HuggingFace Transformer Model Using Amazon Sagemaker

Deepak 05 Jan, 2022

6 min read

This article was published as a part of the Data Science Blogathon.

Objective

To learn how to use Amazon Sagemaker to Train and Deploy a Hugging Face Transformer Model.

Prerequisites

Basic Knowledge of AWS cloud and Hugging Face Transformers.

Introduction

Hugging Face is the most popular Open Source company providing state-of-the-art NLP technology. Amazon Sagemaker offers high-performance resources to train and use NLP models.

Deep learning containers(DLC) developed with Hugging Face for both training and inference for the Pytorch and Tensorflow frameworks.
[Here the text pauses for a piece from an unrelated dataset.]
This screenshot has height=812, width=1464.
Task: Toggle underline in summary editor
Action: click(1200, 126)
A Hugging Face estimator in the Sagemaker SDK to launch NLP scripts on scalable, cost-effective Sagemaker training jobs without worrying about Docker.

Benefits of Hugging Face models in Amazon Sagemaker

Cost-effective: Sagemaker optimizes scale, performance, and effectiveness to reduce costs. EC2 spot instances further save costs for non-critical workloads.
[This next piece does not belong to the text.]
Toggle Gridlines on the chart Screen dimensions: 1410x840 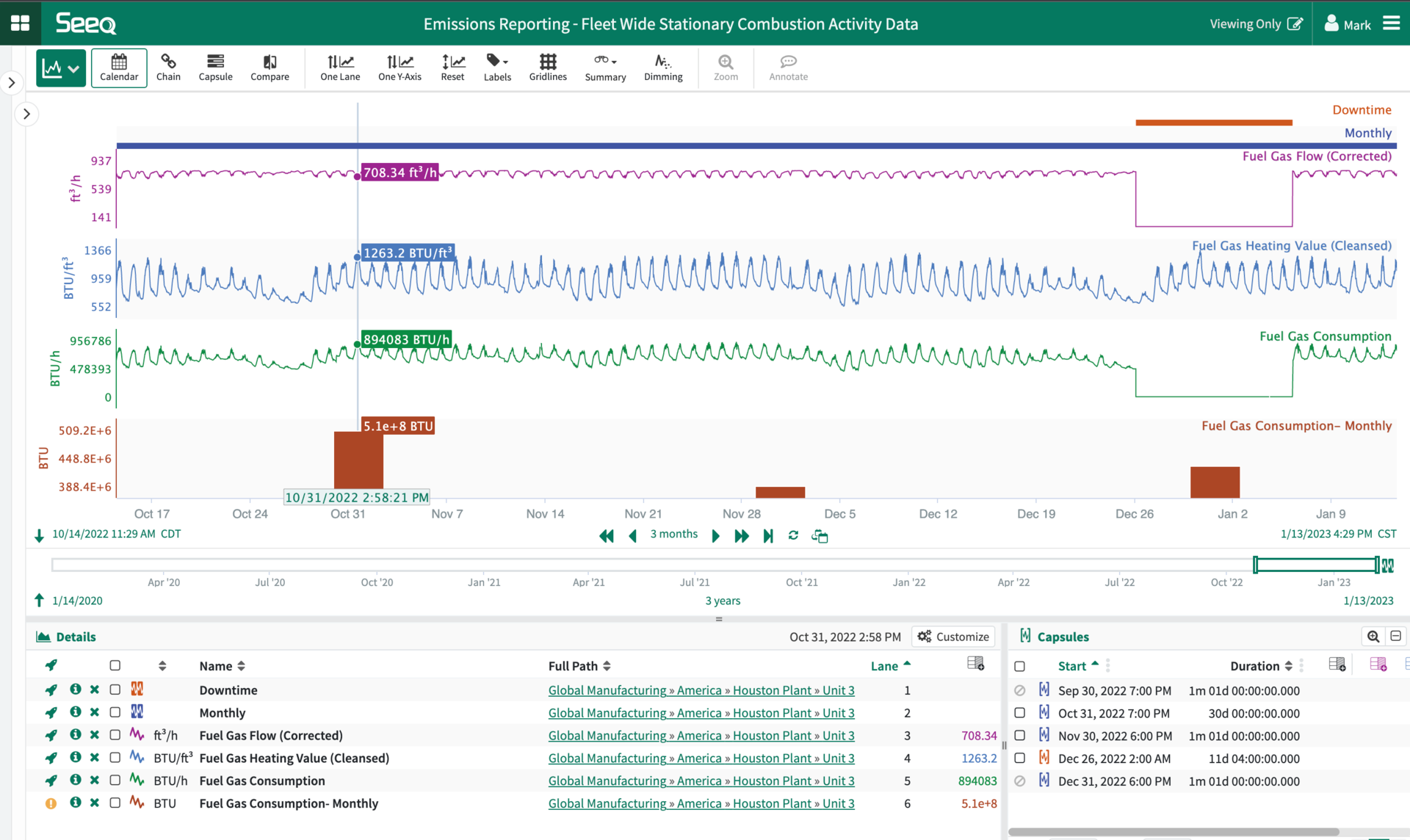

MLOps Ready: Includes automated metadata persistence and search in the Sagemaker metastore, log extraction to Amazon CloudWatch, monitoring with Sagemaker Debugger & Profiler, and experiment management.

Scalable: Able to run on clusters of GPUs, with efficient data-parallel and model-parallel distribution provided by Amazon Sagemaker. Ability to launch several concurrent jobs at the same time with the async model of the API.

Secure: High bar on security, with available mechanisms including encryption at rest and in transit, VPC connectivity, and fine-grained IAM permissions.

Top-quality: Directly supported by Hugging Face and AWS, including the latest Hugging Face and AWS innovations.

Less heavy lifting: No Amazon ECR self-management, no custom installation to handle, no extra SDK configuration.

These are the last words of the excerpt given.